- _WORK REQUEST_
Please return the lines from the one with "Given: Click Elevation API in Places list" through the end of the listing below, word for word, with every picture left out.

==== DATA LISTING

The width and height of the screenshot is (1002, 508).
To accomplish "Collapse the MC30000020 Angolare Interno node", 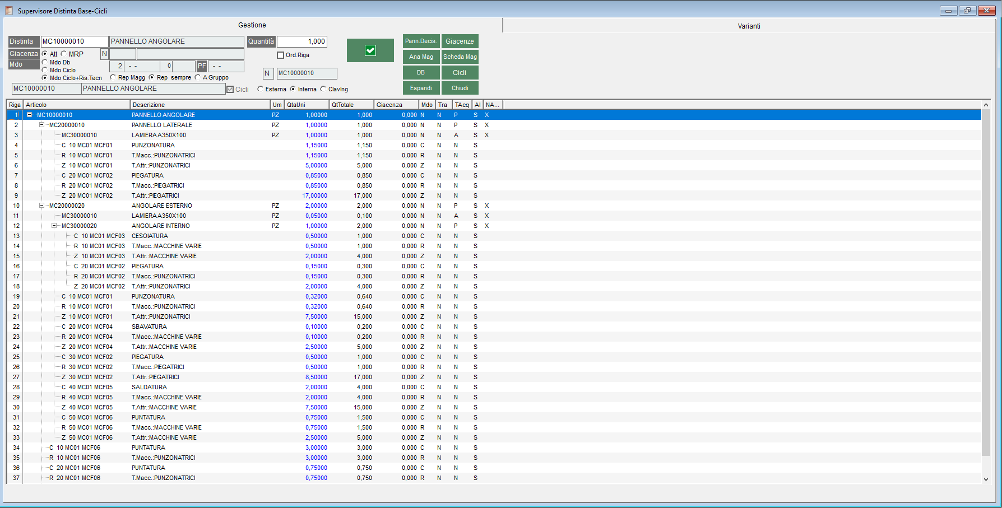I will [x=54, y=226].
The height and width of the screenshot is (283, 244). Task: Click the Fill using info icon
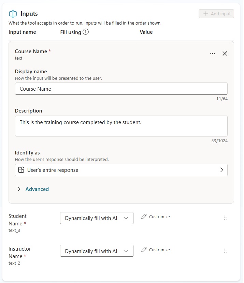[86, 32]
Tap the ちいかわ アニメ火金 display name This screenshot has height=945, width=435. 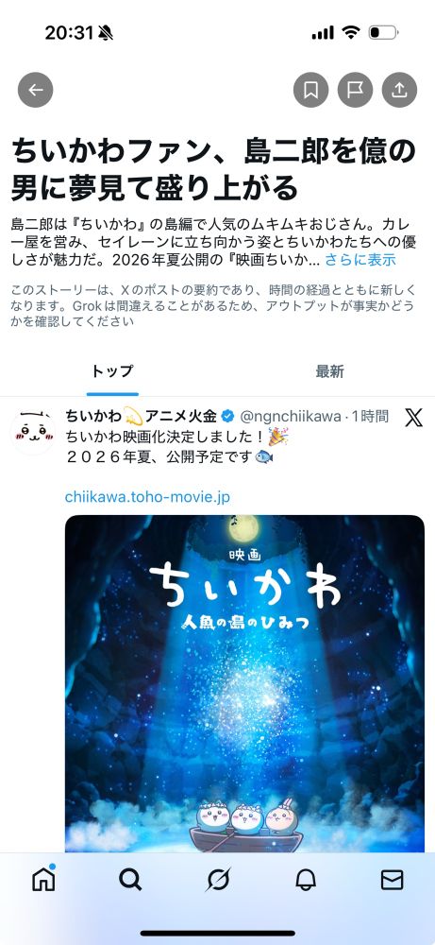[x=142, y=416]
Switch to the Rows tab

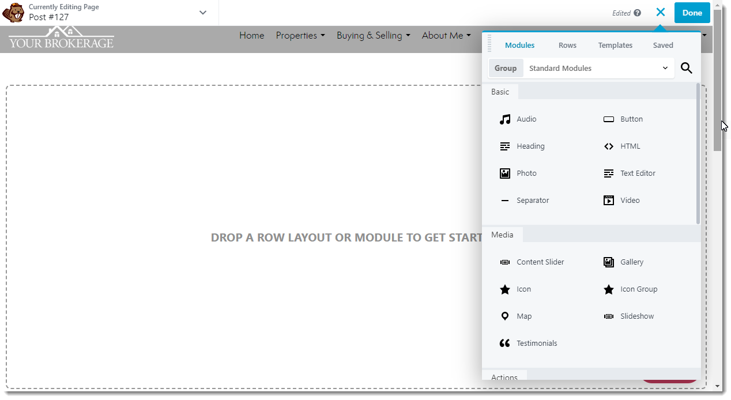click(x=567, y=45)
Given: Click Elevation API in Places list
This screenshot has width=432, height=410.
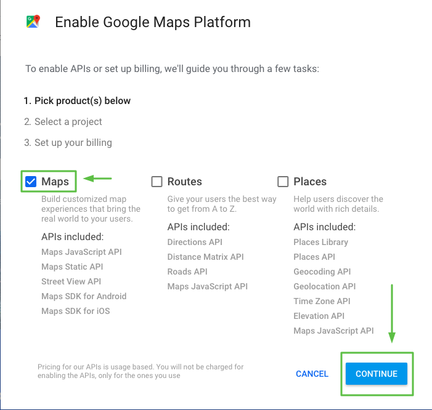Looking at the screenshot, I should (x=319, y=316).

========

- _SOLUTION_
Given: Click Elevation API in Places list
This screenshot has width=432, height=410.
Looking at the screenshot, I should (x=319, y=316).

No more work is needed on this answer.